First and foremost is your goal to just shoot a bull? Is this going to be if possible a once or posibbly twice in your life adventure to aquire a nice bull for the wall? Are you possibly looking to go every year that you can to make a trip out west?

If your goal is to get a bull and be done it will be far cheaper to do a fully guided hunt in a area that will give you the best chance. As you can see the DIY hunt is going on its second year. But you did have a shot so that is good.

Private land hunts will be the most expensive. Back Country horse hunts second. Good back country hunts will be $5,000 to $6,000. which sounds like a lot but if you are succesful it may cut down on the 2 or more trips before you come home with your bull.

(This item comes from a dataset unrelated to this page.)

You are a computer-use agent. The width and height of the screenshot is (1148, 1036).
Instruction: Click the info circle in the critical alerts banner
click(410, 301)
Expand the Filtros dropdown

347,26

The thing that concerns me about the private land hunting public is that if there are roads around and it is easy access those elk will be pushed off as of opening day. So you will likely have to get aways back to have a good hunt.

It is hard trying to pick a good outfitter. I have a friend from Wisconsin that goes on a lot of ouffitted hunts. His best hunts have always come from people he knew who actually hunted with the outfitter and told him of the quality. If you dont have this opption it will be harder. An outfitter is not going to willingly give you numbers to someone who may have a negative thing to say.

As for your remark on what some people say about the guides very true. I guide myself and it is hard some times. I have found most people even if in good shape do not understand that elk hunting is about being out of breath and sweating your ass off weather your a marathon runner or a pencil pusher. You simply can not shoot an elk from the Lazy Boy and frankly this is not everyones bag and they find this out after they put down their hard earned money. So I think they become bitter. Guides also get tired of repeating themselves to hunters that don't seem to want to listen. Its their job to get you through your hunt with out getting you or the guide hurt. Dealing with horses just compounds aggravation when a hunter does not listen to instruction on how to ride. Let him do his job listen to what he says, don't second guess him and his abbility on knowing the country and elk and you will have a better relationship I promise. If you have limatations let him know and I am sure he will accomadate you.

Limited quota areas are always going to be better hunts. They may take years to draw but when you have one of these tags you really have something. The outfitter I guide for last year is in a limited quota unit. We have 2 camps that take about 4 hours to get to by horseback. We ran 5 hunters in each camp the first 2 weeks. We shot 8 bulls the first week I know are camp shot 5 bulls the second week and I think the other camp shot 5. Third week had 3 hunters all filled. The guys who did not get bulls passed or missed. It takes 5 or 6 points for non residents to draw but it is worth it. It is a Wilderness hunt so non residents must have a guide to hunt.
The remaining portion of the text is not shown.